Each line below from the one containing "Screen dimensions: 563x363" through the one containing "Click the orange" is to be given again exactly, and no line outside that span.

*** SUPPLIED ENTRIES

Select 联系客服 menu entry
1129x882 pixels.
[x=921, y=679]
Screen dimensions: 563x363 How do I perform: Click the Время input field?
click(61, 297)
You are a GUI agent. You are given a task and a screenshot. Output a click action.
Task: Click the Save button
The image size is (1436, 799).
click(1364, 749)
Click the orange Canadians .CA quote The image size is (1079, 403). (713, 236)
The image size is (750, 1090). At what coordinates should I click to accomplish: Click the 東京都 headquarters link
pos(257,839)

******
*** SUPPLIED ENTRIES

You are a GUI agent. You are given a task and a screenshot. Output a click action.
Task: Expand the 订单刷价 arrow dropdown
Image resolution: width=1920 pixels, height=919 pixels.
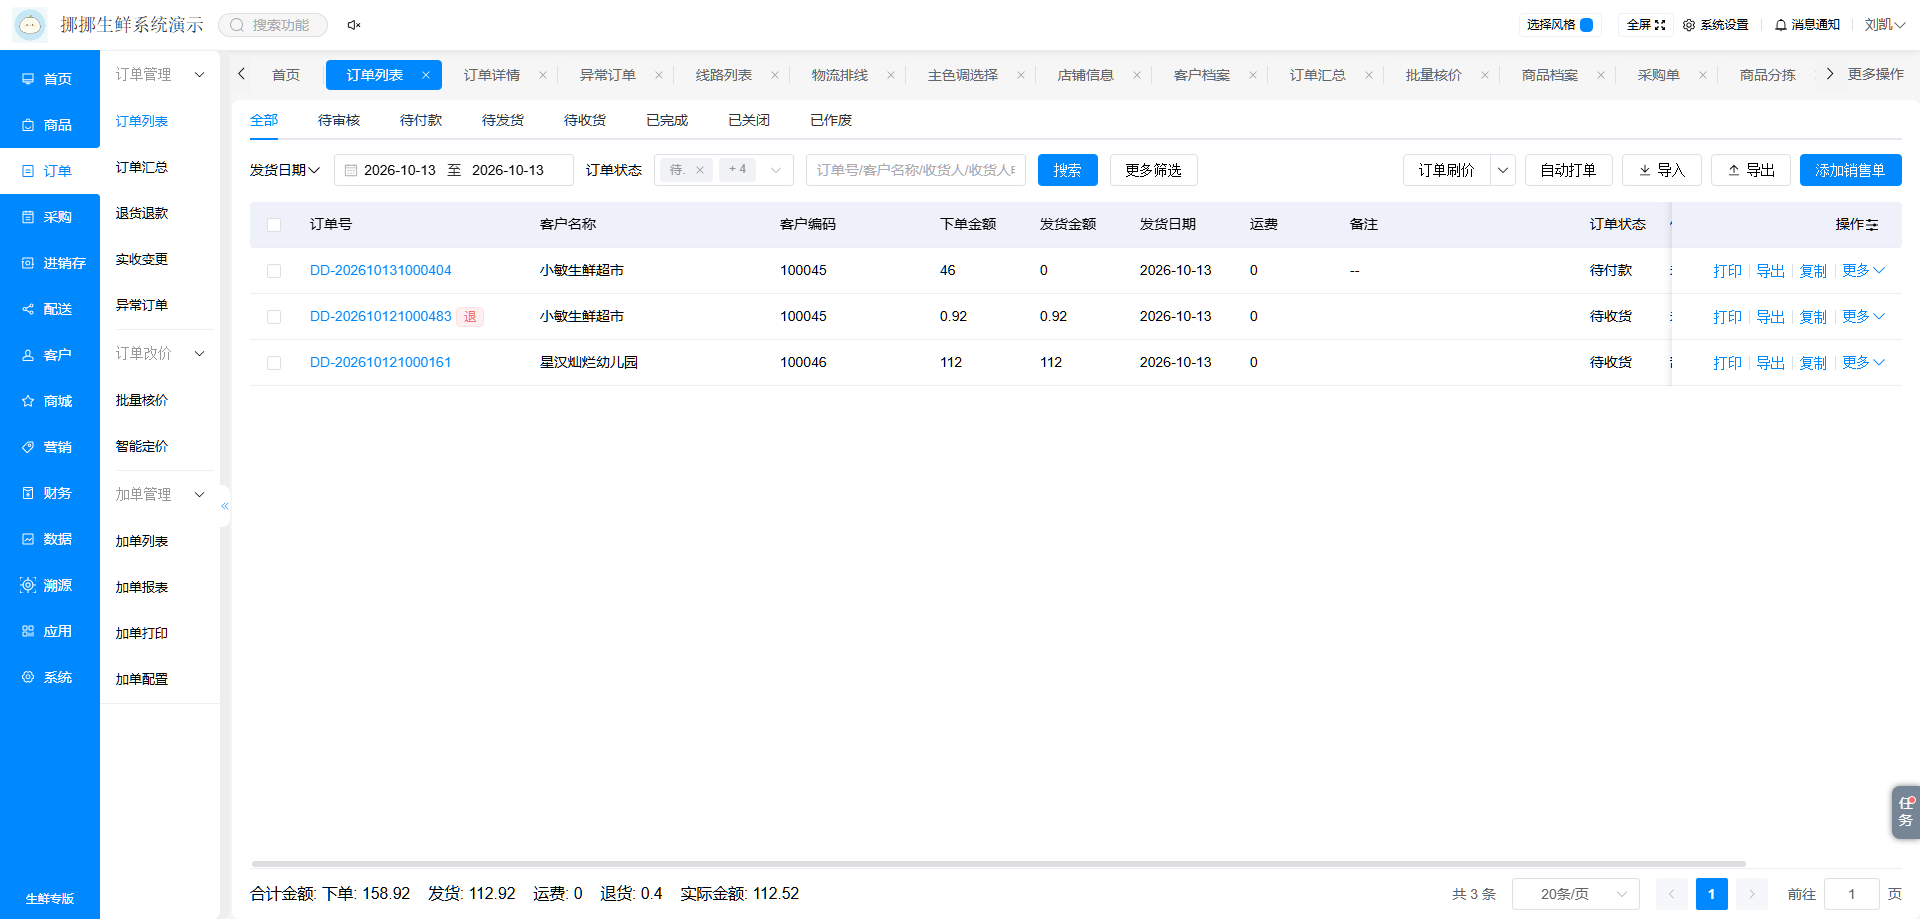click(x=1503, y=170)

******

▶ EXERCISE SOLUTION
Screen dimensions: 563x363 How do I perform: Click the Время input field?
click(61, 297)
You are a GUI agent. You are given a task and a screenshot. Output a click action.
Task: Click the Save button
The image size is (1436, 799).
click(1364, 749)
Click the orange Canadians .CA quote The image size is (1079, 403). (713, 236)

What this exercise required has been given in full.